Berlin/Düsseldorf 16.06.2010


Telekom-Bespitzelungsaffäre

Zur Entscheidung der Staatsanwaltschaft Bonn, Anklage zwar gegen Mitarbeiter der Telekom zu erheben, die Ermittlungen gegen den früheren Aufsichtsratsvorsitzenden Klaus Zumwinkel und gegen den früheren Vorstandsvorsitzenden Kai-Uwe Ricke jedoch einzustellen, erklären wir für unsere 54 Mandanten.

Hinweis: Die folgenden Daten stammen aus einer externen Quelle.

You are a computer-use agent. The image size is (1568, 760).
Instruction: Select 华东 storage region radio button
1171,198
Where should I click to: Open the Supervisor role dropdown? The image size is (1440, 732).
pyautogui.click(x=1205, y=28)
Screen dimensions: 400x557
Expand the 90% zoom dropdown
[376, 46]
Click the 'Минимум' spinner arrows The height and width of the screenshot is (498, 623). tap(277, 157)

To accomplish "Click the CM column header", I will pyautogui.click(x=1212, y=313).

1. Nach allen uns bekannten Fakten hätte gegen Zumwinkel und Ricke Anklage erhoben werden müssen. Dafür liegen eine Reihe schwer wiegender Indizien vor. Es ist zu kritisieren, dass sich der wichtige Belastungszeuge, Rechtsanwalt Hoffmann-Becking, auf sein Aussageverweigerungsrecht berufen durfte, nachdem er zuvor eindeutig für die Unternehmensspitzen der Telekom tätig gewesen war. Konkret folgte die Staatsanwaltschaft der rechtlich bedenklichen Auffassung, dass zu einer Aussage dieses Zeugen nicht nur die vorliegende Aussagegenehmigungen der Telekom, sondern zusätzlich die der betroffenen beiden Unternehmensspitzen persönlich erforderlich sei. Es wäre aus unserer Sicht sinnvoll und richtig gewesen, die Entscheidung dieser Rechtsfrage dem Gericht zu überlassen, anstatt sie vorweg zu nehmen und damit die nahezu zweijährigen Ermittlungen gegen die früheren Unternehmensverantwortlichen quasi im Sande verlaufen zu lassen.

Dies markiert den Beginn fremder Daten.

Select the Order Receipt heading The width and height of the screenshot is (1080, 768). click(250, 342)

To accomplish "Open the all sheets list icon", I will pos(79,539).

2. Trotz mehrjähriger Ermittlungen hat die Staatsanwaltschaft Bonn den sowohl dem Bespitzelungsauftrag, wie auch der Ausspähungsaktion zugrunde liegenden Sachverhalt nicht korrekt beschrieben. Sie erwähnt weder in der Abschlussverfügung, in der sie die Verfahren gegen Zumwinkel und Ricke einstellt, noch in der Anklageerhebung gegen die übrigen Beschuldigten, dass diese Bespitzelungsaktionen auf dem Hintergrund kontroverser beschäftigungspolitischer Auseinandersetzungen im Unternehmen von Anfang an gezielt und ausschließlich gegen Arbeitnehmervertretern im Aufsichtsrat und in Betriebsräten der Telekom, sowie um Gewerkschaftsvorsitzende und - mitarbeiter handelte. Damit lässt sie auch alle Vorwürfe der gezielten Behinderung der Aufsichtsrats- und Betriebsratstätigkeit völlig außer Betracht.

3. Es ist rechtsstaatlich gleichfalls bedenklich, dass die Anwälte der durch die Bespitzelungsaktion geschädigten Opfer bis zur Abschlussverfügung der Staatsanwaltschaft und Anklageerhebung keine Möglichkeit der Einsicht in die Akten der Staatsanwaltschaft hatten. Damit konnten die berechtigten Interessen der Opfer nicht angemessen vertreten werden; auch ihre Mitwirkung an der Aufklärung war nur beschränkt möglich. Damit hat die Staatsanwaltschaft ebenfalls ein wichtiges Instrument zur Aufklärung nicht genutzt.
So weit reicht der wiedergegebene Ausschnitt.